Noah J Nelson on Thursday, Mar. 13th
Glenn Greenwald’s The Intercept has become the focal point for the continuing slow revelation of the files National Security Agency whistleblower Edward Snowden released to journalists.
The latest breakdown tells of how the NSA planned to infect millions of computers with malware, and in the process create an automated spy-net:
In some cases the NSA has masqueraded as a fake Facebook server, using the social media site as a launching pad to infect a target’s computer and exfiltrate files from a hard drive. In others, it has sent out spam emails laced with the malware, which can be tailored to covertly record audio from a computer’s microphone and take snapshots with its webcam. The hacking systems have also enabled the NSA to launch cyberattacks by corrupting and disrupting file downloads or denying access to websites.
The implants being deployed were once reserved for a few hundred hard-to-reach targets, whose communications could not be monitored through traditional wiretaps. But the documents analyzed by The Intercept show how the NSA has aggressively accelerated its hacking initiatives in the past decade by computerizing some processes previously handled by humans. The automated system – codenamed TURBINE – is designed to “allow the current implant network to scale to large size (millions of implants) by creating a system that does automated control implants by groups instead of individually.”

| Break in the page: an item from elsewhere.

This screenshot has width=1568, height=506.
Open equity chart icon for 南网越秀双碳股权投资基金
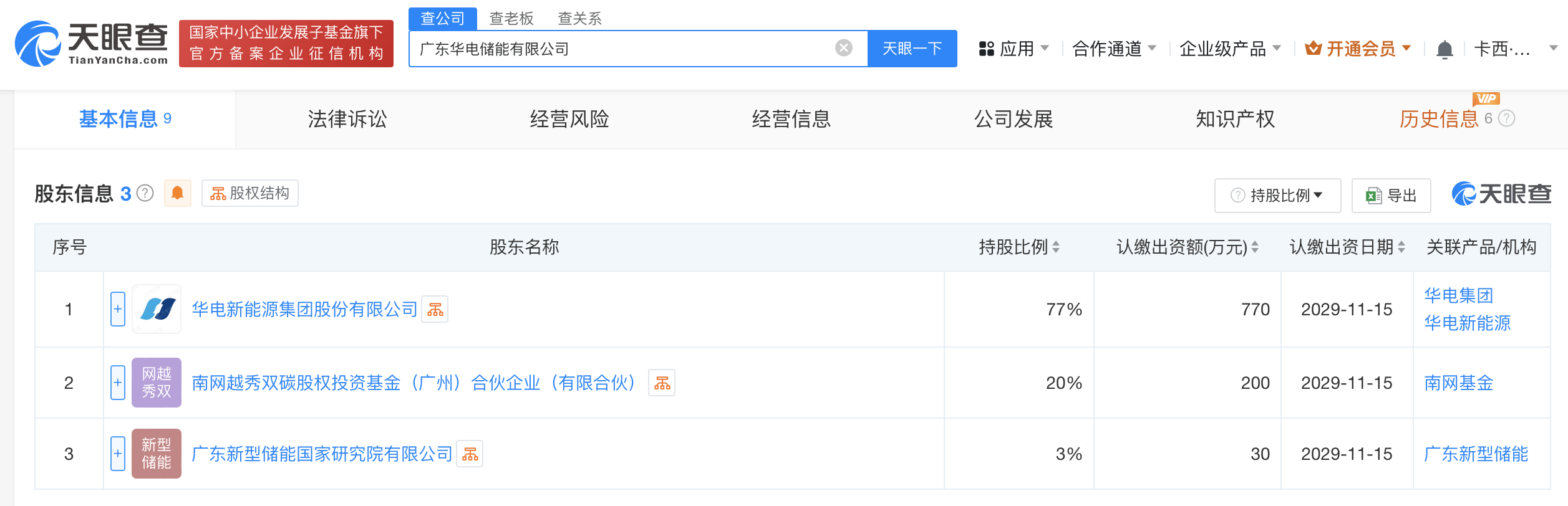tap(662, 383)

Even if a portion of the surveillance targets would be deemed legitimate by lay observers a larger issue hangs over the practice: the blind reliance on automation. Security experts note that the malware creates opportunities for exploitation that can be used by just about anyone. The Internet as a whole becomes less stable secure as such malware spreads. In short: the NSA was using a sledgehammer where a scalpel would have sufficed.